Oh, how life has its share of scary.

Yet, somehow, these fears all pale in comparison to one:

The fear of the Beginner’s Ski Slope.

The world is a ball of shimmering wintery white. White interrupted by annoying blurs of grey and black and red. These are the statewide colors of Winter Coats 2015, it would seem. They fly and land like the ladybugs on the windowsill of the chalet.

And skiing is a skill these coat-wearing Indianans are born with.

Here I stand:

The classroom could not hold them all; Little People have exploded onto tree, hill, lodge, gravel muddy parking lot. Little People born with skis attached to their feet.

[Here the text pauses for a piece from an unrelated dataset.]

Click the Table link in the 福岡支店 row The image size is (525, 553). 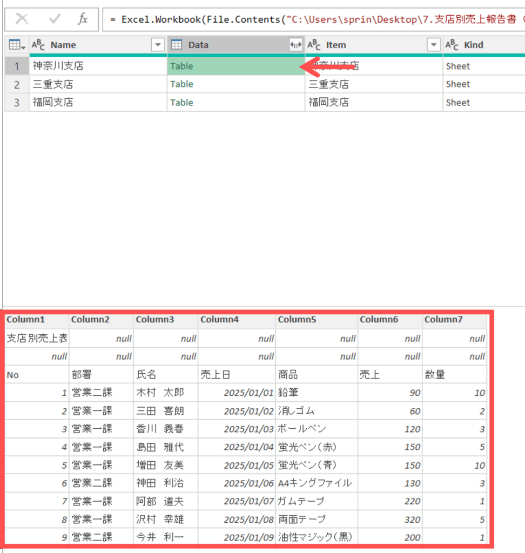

And this, my friends, is the top of the world. This is the top of Bunny Slope.

I am bundled in borrowed gear: a too-small winter coat, too-big winter pants, little fragile 7.5-sized feet locked tightly inside the torturous, the infamous, the impressively uncomfortable, ski boots. 

 “Ready?” he asks.

“You can do it!” she cheers.

“Just remember to stay low.” he instructs.

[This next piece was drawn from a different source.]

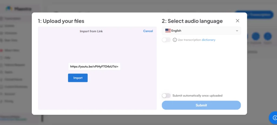
Task: Click the Submit button
Action: (201, 105)
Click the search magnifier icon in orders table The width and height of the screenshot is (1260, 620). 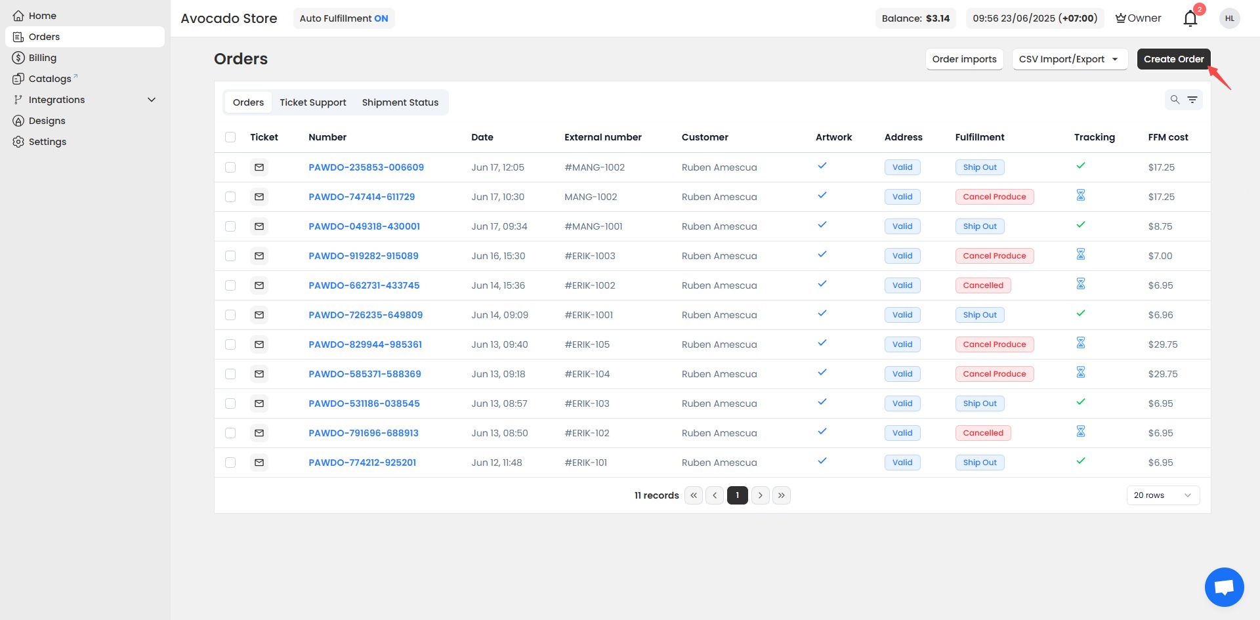[x=1175, y=100]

Friends with good intentions and yet, I hesitate.

It is that moment before—exhaling, not inhaling—taking off, not landing—that causes my jaw to clench, my stomach to tighten, my unhappy trapped little feet to press hard against plastic boot.

Ready, get set, go. 

“First time,” I told the small child I accidentally knocked over.

“First time,” I said–adding a click of my tongue and a knowing nod for dramatic effect–as I tried to explain to the middle-aged gentlemen stuck behind me why I was waiting and waiting and waiting to grab onto the towrope intended to jerk me back to ground level.

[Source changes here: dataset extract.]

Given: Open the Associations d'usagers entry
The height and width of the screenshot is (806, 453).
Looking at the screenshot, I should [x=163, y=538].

“First time,” I said to the instructor–Trish–half-mountaineer, half-human–whom my desperate friends paid (bribed?) to try to help me.

But truth be told?

This was trip #2.

As soon as my friends disappeared to some scary, unnatural-sounding thing called a chair lift, I ran into the chalet and hid by the brownies and nacho cheese dispenser. Just close enough to a window to keep a lookout into the white world beyond without being seen.

“Mom.” I started before she could say hello. “This is awful. I am horrible. I mean. No. Really horrible.”

“And please don’t tell anyone that I am hiding in a ski chalet and calling you.”

It turns out there’s not much Mom can do for you when you suck at skiing and are hiding from your friends by gatorades and lasagna-to-go.

Oh, the woes of adulthood.

Here I stand:

On top of a bunny slope called 24-years-old. A bunny slope that, right now, seems larger than life itself.

Preparing for a take off. The exhale. The go.

Feeling like my shoes are a little too big, my coat a little too small. Feeling like my parents are far, far away and my friends are anxiously waiting for me at the bottom.

Here I stand:

Walking into a music classroom for the very first time. (Assistant) Coaching my very first basketball game. Auditioning for grad school. Starting a new relationship.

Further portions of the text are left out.